To be constitutional, the goal of retaliatory taxes must be to equalize tax burdens and discourage discriminatory taxes. The retaliatory tax system has functioned remarkably well in both respects. In 1981, 34 states had discriminatory insurance taxes; since then, 25 have eliminated the preference for in-state companies, in most cases by lowering rates. As a result, insurance companies in much of the country now compete on market factors, not artificial tax distortions.

The Texas Comptroller’s Ruling is Designed to Impose Discriminatory Taxes

Until recently, Texas was among these states. The Comptroller would calculate the tax burden other states imposed on Texas companies, and if it was lower than Texas’s, a retaliatory tax would be imposed on out-of-state companies to equalize the burden. Now, however, the Comptroller has decided to count only 15 percent of Texas’s tax in figuring the calculation, arguing that insurance companies only keep 15 percent of premiums (the remainder goes to agents). Because no other state does this, Texas effectively pretends that its insurance taxes are much lower than they actually are, enabling it to impose huge retaliatory taxes.

This result is inequitable. The premiums of foreign title insurance policies are taxed at substantially higher rates in Texas than the premiums of Texas title insurance policies would be taxed in the home states of out-of-state insurers. Instead of recognizing that the company/agent split of the premium is the equivalent of a commission routinely paid to insurance agents and embedded in gross premiums in other insurance products, the Comptroller applies the statute in a way that guarantees that insurance policies sold by foreign companies will be taxed at a higher rate than insurance policies sold by in-state companies. Stripped of its rationale of equalizing tax burdens, Texas’s tax exceeds a legitimate retaliatory tax and becomes impermissibly discriminatory.

For example, if another state imposes a 2.0% premium tax on Texas insurers, Texas would impose a 3.148% premium tax on that state’s insurers. That state would retaliate with an even-higher retaliatory tax to equalize the tax burden, setting off a chain reaction of increases until no insurance companies do interstate business at all. This, ultimately, would greatly harm consumers.
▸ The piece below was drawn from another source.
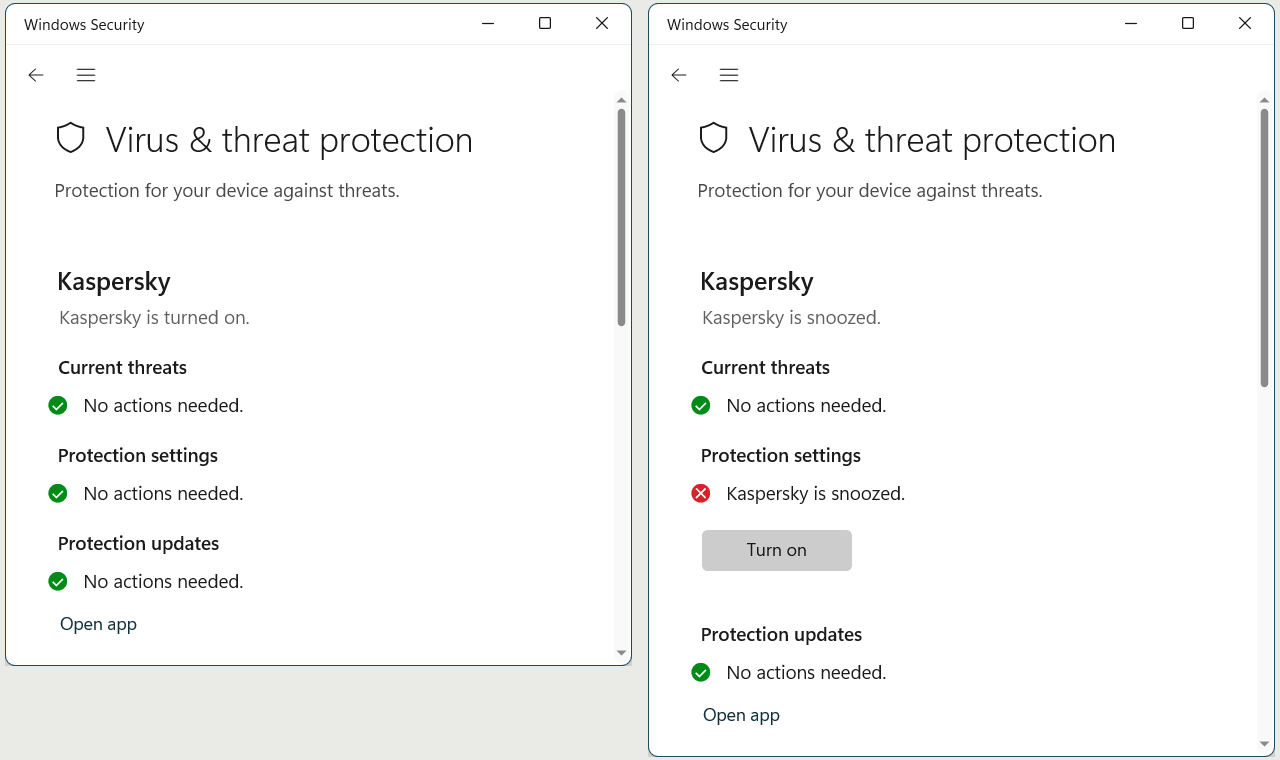Click red error icon beside Kaspersky is snoozed
Viewport: 1280px width, 760px height.
click(701, 493)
Insurance Companies Do Not Pay Taxes; Insurance Consumers and Shareholders Do

The Tax Foundation’s brief emphasizes that the Court should look to the economic incidence of the tax, not the legal incidence. The Supreme Court’s earlier opinion had placed emphasis on the fact that the statute allowed the Comptroller only to calculate taxes “directly imposed” on insurers, but this refers to insurance-specific taxes, not taxes “paid” by insurance companies. Companies do not “pay” taxes because they do not bear the burden of their imposition in the end. While it is true that insurance companies remit premium taxes, they are ultimately imposed on consumers (paying higher prices), shareholders (receiving lower dividends), and employees (received reduced compensation).
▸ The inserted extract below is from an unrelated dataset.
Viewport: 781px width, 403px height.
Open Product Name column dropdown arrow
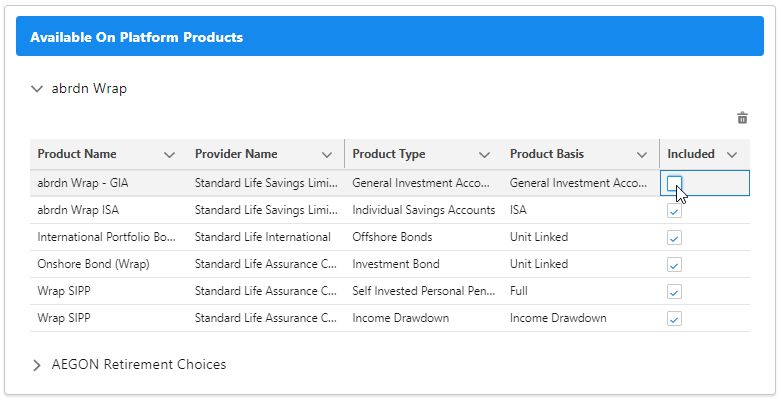point(169,155)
The brief also notes that because the Comptroller’s ruling was a policy reversal unaccompanied by legislative action, it should not be given deference by the Court. This rule helps ensure stability and knowledge of the law and the proper limited role of administrative agencies.

The case, First American Title Insurance Company, et al. v. Combs, et al., is No. 05-0541. On May 16, 2008, the Texas Supreme Court issued a 5-4 opinion upholding the Comptroller’s ruling. The petitioners are now seeking a rehearing.